“Our lives are, as a rule, spent in the gray zone of relative values and dull half-measures.” ~ Stanislaw Baranczak

Mechanics’ Institute Library, San Francisco, CA, by Mike Behnken (Flckr cc)

                   

“The era of procrastination, of half-measures, of soothing and baffling expedients, of delays is coming to its close. In its place we are entering a period of consequences.” ~ Winston S. Churchill

Yes, I know. I’ve backdated this post. My ongoing battle with this migraine is making computer time very hard, or to be more precise, very painful.

I had wanted to post this passage somewhere close to the new year, so this is the best that I can do.
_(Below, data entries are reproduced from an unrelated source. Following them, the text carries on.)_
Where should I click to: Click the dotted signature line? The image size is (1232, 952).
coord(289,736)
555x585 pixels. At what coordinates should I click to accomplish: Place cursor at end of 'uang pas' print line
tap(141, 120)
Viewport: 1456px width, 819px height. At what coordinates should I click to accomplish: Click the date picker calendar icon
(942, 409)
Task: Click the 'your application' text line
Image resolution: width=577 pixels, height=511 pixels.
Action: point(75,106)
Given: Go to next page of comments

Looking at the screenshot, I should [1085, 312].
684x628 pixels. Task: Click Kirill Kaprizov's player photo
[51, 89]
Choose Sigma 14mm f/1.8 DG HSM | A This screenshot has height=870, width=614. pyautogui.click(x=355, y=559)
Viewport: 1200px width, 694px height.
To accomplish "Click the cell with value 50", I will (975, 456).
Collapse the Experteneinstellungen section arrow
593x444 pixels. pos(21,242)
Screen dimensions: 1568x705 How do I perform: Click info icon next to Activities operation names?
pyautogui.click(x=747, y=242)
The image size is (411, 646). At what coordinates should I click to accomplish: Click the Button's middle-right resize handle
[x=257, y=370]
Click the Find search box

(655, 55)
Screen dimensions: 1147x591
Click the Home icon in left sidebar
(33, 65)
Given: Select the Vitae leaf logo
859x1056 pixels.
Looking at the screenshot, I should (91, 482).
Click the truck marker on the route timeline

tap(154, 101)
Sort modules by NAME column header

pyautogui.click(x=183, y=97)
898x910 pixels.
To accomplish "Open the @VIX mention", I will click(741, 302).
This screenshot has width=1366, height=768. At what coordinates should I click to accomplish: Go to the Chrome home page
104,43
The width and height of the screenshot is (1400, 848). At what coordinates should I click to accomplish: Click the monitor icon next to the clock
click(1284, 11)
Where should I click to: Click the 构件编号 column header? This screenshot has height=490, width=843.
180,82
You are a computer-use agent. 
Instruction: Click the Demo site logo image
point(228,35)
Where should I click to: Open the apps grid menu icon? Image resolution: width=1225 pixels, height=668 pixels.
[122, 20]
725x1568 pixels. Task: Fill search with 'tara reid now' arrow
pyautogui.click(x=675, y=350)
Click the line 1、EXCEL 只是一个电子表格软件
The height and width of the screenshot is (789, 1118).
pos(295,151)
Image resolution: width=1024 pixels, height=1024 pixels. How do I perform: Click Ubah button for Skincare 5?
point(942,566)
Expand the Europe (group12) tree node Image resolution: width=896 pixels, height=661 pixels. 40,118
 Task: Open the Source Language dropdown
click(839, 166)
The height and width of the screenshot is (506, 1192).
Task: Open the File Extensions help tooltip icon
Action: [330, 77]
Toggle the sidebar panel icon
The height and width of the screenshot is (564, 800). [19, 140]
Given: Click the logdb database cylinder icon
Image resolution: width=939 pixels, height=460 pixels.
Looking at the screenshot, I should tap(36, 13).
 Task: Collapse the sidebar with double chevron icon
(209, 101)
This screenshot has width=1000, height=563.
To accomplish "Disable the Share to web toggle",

From Andrew Sullivan’s The Daily Dish

Loosen the Chain

by Zoë Pollock

Barbara King mines the year’s books for the perfect holiday passage. Here she quotes from Here Is Where We Meet, by John Berger, in a conversation between a son and his dead mother who reappears:

The mother says, “Let a few things be repaired. A few is a lot. One thing repaired changes a thousand others.” The son replies, “So?” And out flows a maternal speech:

“The dog down there is on too short a chain. Change it, lengthen it. Then he’ll be able to reach the shade, and he’ll lie down and he’ll stop barking. And the silence will remind the mother she wanted a canary in a cage in the kitchen. And when the canary sings, she’ll do more ironing. And the father’s shoulders in a freshly ironed shirt will ache less when he goes to work. And so when he comes home he’ll sometimes joke, like he used to, with his teenage daughter. And the daughter will change her mind and decide, just this once, to bring her lover home one evening. And on another evening, the father will propose to the young man that they go fishing together… Who in the wide world knows? Just lengthen the chain.”

In this season of peace, may you lengthen a dog’s chain. And then see what happens.